Age can turn the normal rules of relationships upside down, as parents age and look to—or simply need—their children’s help. If you’re considering a shared living arrangement with a parent, careful preparation ramps up your ability to uphold everyone’s dignity and avoid common missteps. While you plan ahead, remember that preparedness pays off in better relationships and quality of life, and that knowing why your parent needs help is the best way to understand next steps and future responsibilities.
Who moves where?
Sometimes, the best way to share a household with your parent is to live under their roof. Obviously, your circumstances and theirs help determine whether you move in with them or vice versa. If you’re already on your own, with a career, a home, and a family, you’re probably not in a position to uproot yourself for a new living arrangement.
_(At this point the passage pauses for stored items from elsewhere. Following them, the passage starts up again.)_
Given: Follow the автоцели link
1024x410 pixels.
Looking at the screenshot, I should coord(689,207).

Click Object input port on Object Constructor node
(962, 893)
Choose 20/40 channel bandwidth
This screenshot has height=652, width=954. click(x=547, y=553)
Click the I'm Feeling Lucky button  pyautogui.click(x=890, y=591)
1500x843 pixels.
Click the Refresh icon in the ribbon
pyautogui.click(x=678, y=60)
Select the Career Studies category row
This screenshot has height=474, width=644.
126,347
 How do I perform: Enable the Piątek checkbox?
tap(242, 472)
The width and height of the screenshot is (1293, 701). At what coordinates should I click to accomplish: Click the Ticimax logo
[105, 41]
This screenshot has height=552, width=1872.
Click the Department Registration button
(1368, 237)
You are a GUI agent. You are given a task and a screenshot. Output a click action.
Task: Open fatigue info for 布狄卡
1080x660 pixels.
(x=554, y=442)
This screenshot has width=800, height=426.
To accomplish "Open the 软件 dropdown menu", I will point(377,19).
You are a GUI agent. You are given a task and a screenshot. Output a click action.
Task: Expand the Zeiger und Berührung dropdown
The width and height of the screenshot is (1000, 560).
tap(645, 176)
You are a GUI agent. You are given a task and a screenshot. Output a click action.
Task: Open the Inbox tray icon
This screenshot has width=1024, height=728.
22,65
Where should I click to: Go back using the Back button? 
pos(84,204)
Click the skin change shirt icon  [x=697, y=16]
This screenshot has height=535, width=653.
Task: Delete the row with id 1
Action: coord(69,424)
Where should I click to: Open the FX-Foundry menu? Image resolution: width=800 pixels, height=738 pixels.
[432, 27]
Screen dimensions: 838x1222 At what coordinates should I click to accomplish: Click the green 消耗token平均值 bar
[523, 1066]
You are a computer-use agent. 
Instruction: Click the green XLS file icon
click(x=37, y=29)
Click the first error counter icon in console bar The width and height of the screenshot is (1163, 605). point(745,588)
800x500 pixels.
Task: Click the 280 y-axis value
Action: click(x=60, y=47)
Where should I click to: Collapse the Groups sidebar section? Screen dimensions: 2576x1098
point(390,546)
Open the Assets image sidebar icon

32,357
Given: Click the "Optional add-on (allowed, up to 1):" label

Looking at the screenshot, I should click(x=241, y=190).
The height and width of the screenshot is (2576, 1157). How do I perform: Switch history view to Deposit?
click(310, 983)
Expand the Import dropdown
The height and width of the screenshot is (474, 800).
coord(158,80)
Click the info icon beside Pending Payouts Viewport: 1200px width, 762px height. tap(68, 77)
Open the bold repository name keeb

The desire to help can prompt some innovative thinking, but don’t mistake desperation for inventiveness. For example, quitting a job to care for a parent typically isn’t an option for many obvious financial reasons. Above all, base your plans on sound financial reasoning, not a sense of guilt or the simple desire to show how much you care.
Learn, learn, learn
You can’t build a workable plan without considering all aspects of your parent’s situation, and that includes financial as well as physical health. If you’re a constant presence in each other’s lives, you may have a better sense of your parent’s ailments and medications than of any challenges to their fiscal well being. Ask them to show you their budget, debts, and assets so you can find out how—or if—they’ll be able to contribute to a shared living arrangement. At the same time, tally up medications and anything they take on a regular basis, including vitamins and supplements.
Think through practicalities
When you add a new member to your household, you make adjustments and allowances for the change in how you allot rooms and resources. Do you have suitably accessible space for your parent’s quarters, or is this move going to force you to remodel or add on to your home? How will you and your family share responsibilities for whatever caregiving your parent requires? You’ll need a full list of your parent’s care tasks, medication timings, appointments, and other requirements so you can plan to accommodate them. If you need help with care giving, find resources before you actually require them rather waiting till your parent moves in.
Have a frank conversation—with your parent and the rest of your family
Talk about boundaries, expectations, and family dynamics so you truly get everyone, including the children, siblings, and others, on the proverbial same page. If you wait to call a family conference until after the move, you’re apt to find yourself wrangling conflicting opinions.
Conversely, if your entire family buys in to the plan and feels included in the process, you’re less likely to face awkward conversations later on. And even though your parent will rely on you for more support than ever before, remind everyone that independence and privacy can be essential to dignity and self worth. To the extent possible, plan your setup to build in times and places for your parent to be alone.
Understand opposition
Put yourself in your parent’s shoes. If the tables were turned, you might feel concern about the prospect of losing your independence, and that concern could translate into resistance to the types of plans and suggestions you’re about to make. Keep your approach straightforward, honest, and diplomatic, and remember that some medical conditions, including forms of dementia, can increase the tendency to irritability.
Be a diplomat
Avoid comments that sound like you’re challenging your parent’s capabilities and mental state. An older adult may have trouble remembering new things, so you may need to show them how to use the security keypad or streaming entertainment service more than once, ideally without dwelling on the repetition. At the same time, some elders thrive on digital devices, so don’t assume your parent won’t catch on. An open mind always helps make new living arrangements comfortable.
Keep yourself in the picture
It’s not selfish to take care of yourself. Both your physical and mental health depend on proper rest, and you can’t be supportive of others if you wear yourself out. Find ways to create “me time” so you don’t submerge yourself and your family into caregiver roles that leave no room to be healthy.
Always remember when
If you’re like many children who wind up in shared households with their elders, the very idea of flip-flopping the relationship this way makes you a little uncomfortable. After a lifetime of being your parent’s child, that’s entirely natural. Remember that even if your parent’s capabilities have waned a bit, they’re still the person who helped you become who you are.